Conservative Midline Correction
Minimal tooth reduction to correct a midline cant
Courtney Lavigne, DMD, FAGD
Today, cosmetic dentistry requires conservative approaches and thinking beyond traditional porcelain veneer preparations to achieve patients’ esthetic goals in a responsible manner.
A midline cant is a prominent esthetic concern, even to the layperson. While a midline shift is not recognizable to dental professionals or the layperson until it is quite significant, even the slightest midline cant is easily detectable.
A midline cant correction often requires restorations on multiple teeth. When one or both of the teeth affected by the cant are in otherwise healthy condition without additional esthetic concerns, more conservative approaches than traditional porcelain veneers should be considered. Esthetic composite bonding is one option. When porcelain is the material of choice, a non-prep or minimal-prep “chip” veneer is a valid option and should be considered.

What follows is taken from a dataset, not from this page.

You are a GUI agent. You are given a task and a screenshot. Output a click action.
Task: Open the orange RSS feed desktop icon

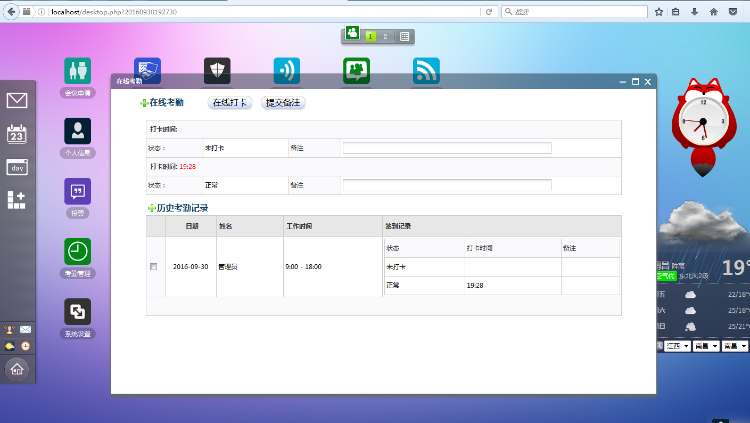pos(426,70)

A 34-year-old woman presented to our office in good dental health, having seen a dentist for routine cleanings and examinations every 6 months throughout her life. She came to our office with a chief complaint of poor esthetics of teeth Nos. 8 and 9. The patient didn’t like the poor esthetics of the composite, the canted midline, or the tooth size discrepancy between the two teeth (Figure 1). Her goals were to have symmetrical, natural-looking front teeth that matched the rest of her smile. She wanted to fix the midline, the shade, and the shape. The patient was frustrated with how many times she had replaced the bonding on tooth No. 8 without improved results, and desired porcelain veneers based on her own research.

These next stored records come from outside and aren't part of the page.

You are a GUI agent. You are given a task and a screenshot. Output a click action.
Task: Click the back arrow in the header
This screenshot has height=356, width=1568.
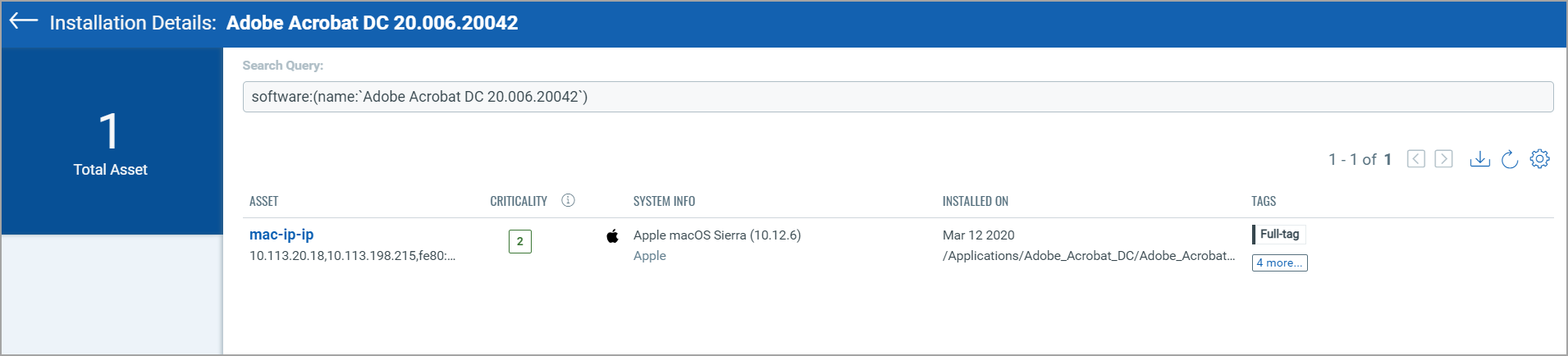[24, 21]
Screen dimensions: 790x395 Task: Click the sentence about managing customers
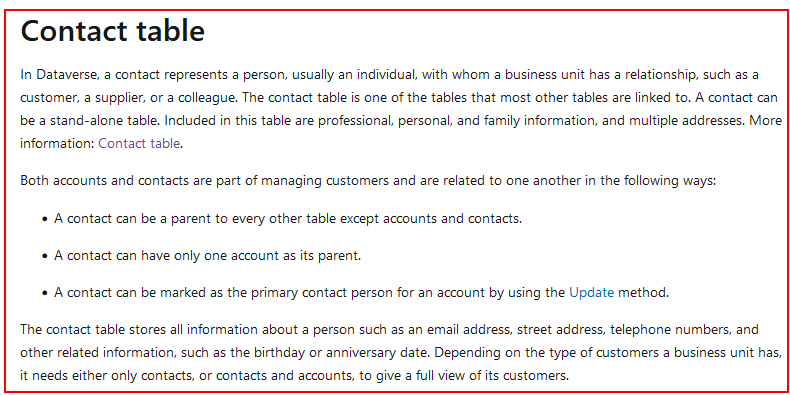click(x=368, y=181)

Diagnosis and Treatment Plan
The patient desired a porcelain veneer to fix the unesthetic bonding on tooth No. 8. We discussed possible treatment options, including redoing the composite bonding on tooth No. 8, as well as composite bonding on tooth No. 9 to address the cant. We also discussed porcelain options; because of the patient’s history with composite replacement on tooth No. 8, she wanted to move forward with porcelain veneers. While porcelain could achieve the cosmetic result she was looking for, tooth No. 9 was a non-restored tooth in very good condition. A veneer preparation seemed aggressive, and because the patient was comfortable with porcelain moving forward, a chip non-prep veneer on tooth No. 9 and a porcelain veneer on tooth No. 8 were proposed. After showing the patient several before and after photo examples of similar treatment, we were both comfortable moving forward with a porcelain veneer to replace the composite bonding on tooth No. 8, and a porcelain non-prep chip veneer to correct the canted midline (Figure 2).

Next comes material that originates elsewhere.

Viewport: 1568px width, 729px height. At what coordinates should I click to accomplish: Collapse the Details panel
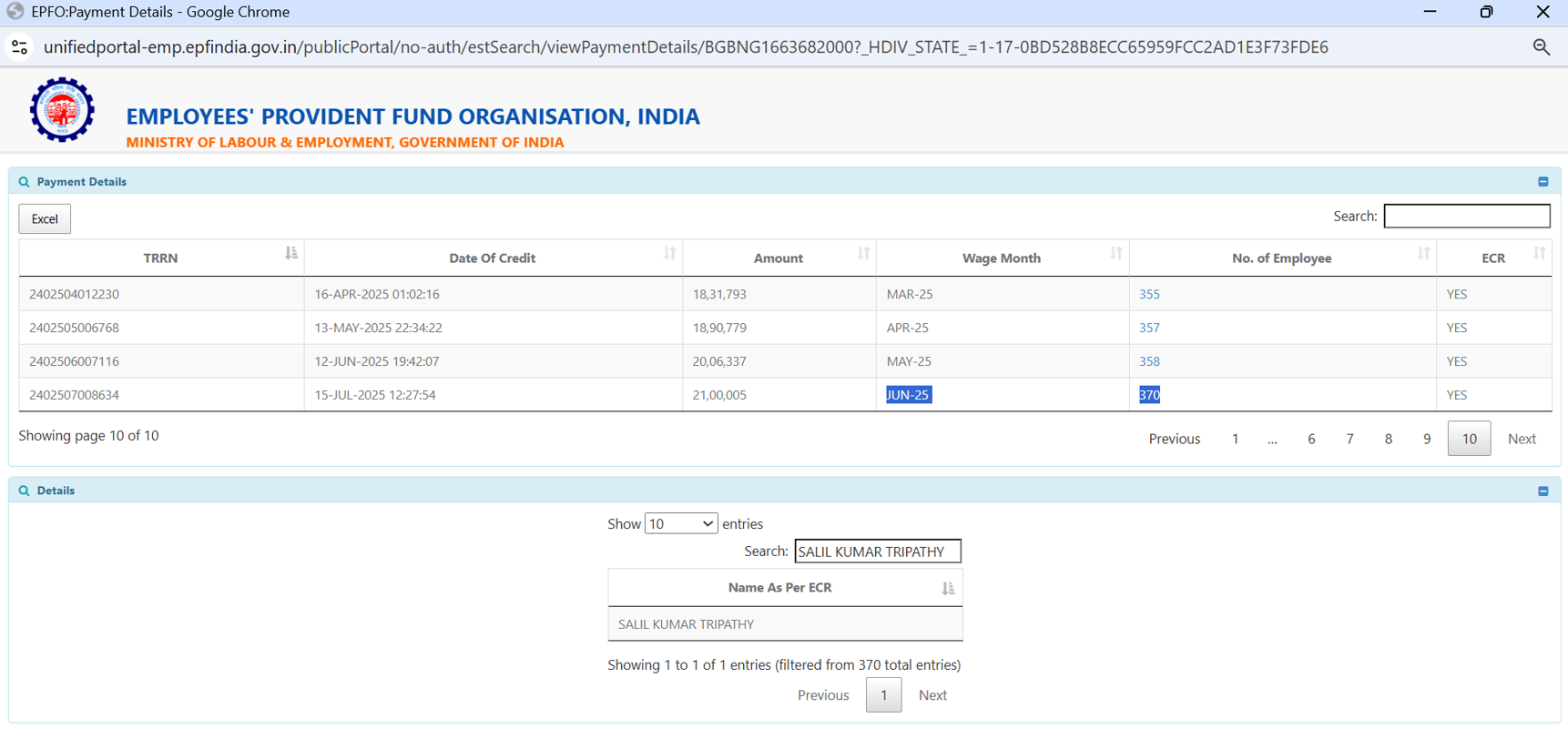(x=1543, y=491)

Treatment Description Prior to preparation
The patient’s initial appointment involved intra- and extraoral photographs and diagnostic alginate impressions. From these impressions, we made two sets of models. One set was used for a diagnostic wax-up to establish the proposed shape and size of the teeth for the final restorations. The second set of models was used to create a preparation guide. From the diagnostic wax-up, three putty matrices were established. One matrix was used for temporization, one was used for an incisal edge guide, and one was used as a reduction guide. Prior to the patient’s preparation appointment, she completed 3 weeks of at-home whitening with KöR Whitening (www.korwhitening.com) custom trays. The patient was satisfied with the results prior to in-office whitening and opted to move forward with treatment. After 3 weeks of shade stabilization, we had the patient return for shade analysis. The shade was taken using shade guides and photography.
The preparation appointment began with administration of one cartridge of 2% Xylocaine (DENTSPLY Pharmaceutical, www.dentsply.com) 1:100,000 epinephrine. An OptraGate (Ivoclar Vivadent, www.ivoclarvivadent.com) was used during preparation with a plastic tongue retractor. Tooth No. 8 was prepared with Brasseler (http://brasselerusa.com) medium-coarseness diamonds, followed by fine diamonds. The preparation was finished with greenies. Tooth No. 9 was not prepared, but a series of medium to fine coarseness interproximal finishing strips were used to reduce any surface abnormalities and smooth the incisal edge while eliminating the sharp corner. Tooth No. 9 was finished with white stones. The matrices were used to confirm the incisal edge position of the preparation and that sufficient reduction had been achieved.